Przyszła zgłosić na komisariat kradzież telefonu. Nieoczekiwanie dla samej zainteresowanej jej status osoby pokrzywdzonej uległ radykalnej zmianie. A wszystko za sprawą przyniesionych przez nią na komisariat materiałów, które miały uwiarygodnić autentyczność zakupu telefonu. Policjanci z „dwójki” w oryginalnym opakowaniu po telefonie odnaleźli kolorowe pigułki. Nie były to jednak witaminy tylko tabletki exstasy. Za posiadanie środków odurzających i substancji psychotropowych grozić może kara nawet do 3 lat pozbawienia wolności.
Wczoraj na II komisariat Policji zgłosiła się młoda kobieta. 26 letnia mieszkanka Lublina chciała zgłosić kradzież. Z jej relacji wynikało, że kiedy przebywała w jednym z lubelskich szpitali, ktoś ukradł jej telefon komórkowy. Kobieta posiadała dokumenty potwierdzające zakup telefonu, jego numery identyfikacyjne i oryginalne pudełko. Wszystkie te rzeczy pokazała policjantom.

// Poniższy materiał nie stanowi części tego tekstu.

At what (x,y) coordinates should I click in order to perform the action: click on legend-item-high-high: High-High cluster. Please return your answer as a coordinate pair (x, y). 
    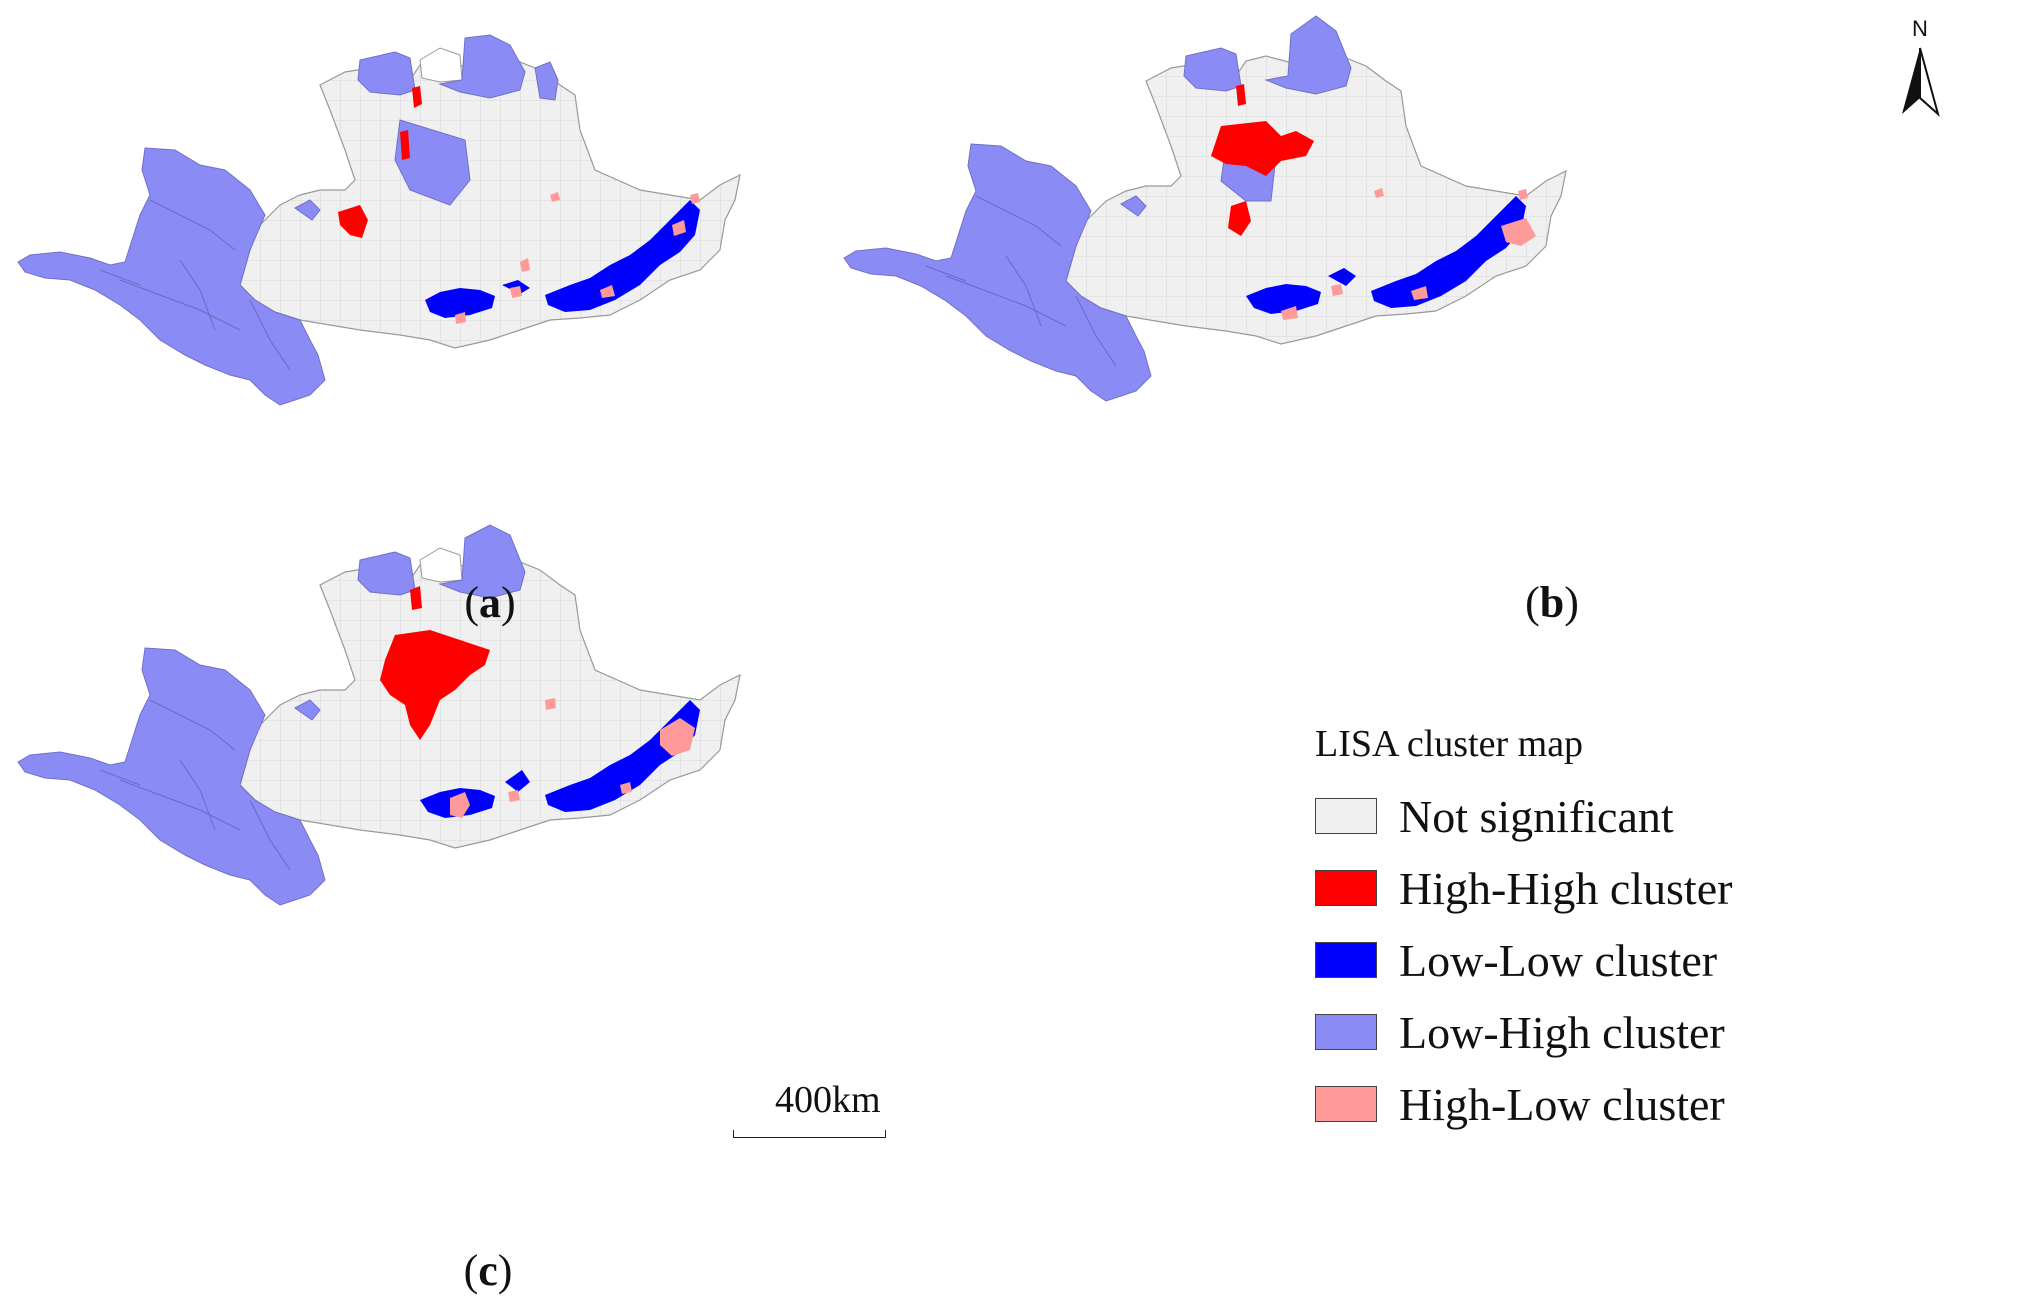
    Looking at the image, I should click on (1524, 888).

Nieoczekiwanie dla samej zainteresowanej jej status osoby pokrzywdzonej uległ radykalnej zmianie. Jak się okazało wewnątrz pudełka znajdował się woreczek strunowy z kolorowymi tabletkami. Nie były to jednak witaminy. Przeprowadzone badanie wykazało, że są to tabletki extasy.
26 latka usłyszała zarzut z ustawy o przeciwdziałaniu narkomanii. Kobieta przyznała się do winy. Za posiadanie środków odurzających i substancji psychotropowych grozić może kara nawet do 3 lat pozbawienia wolności.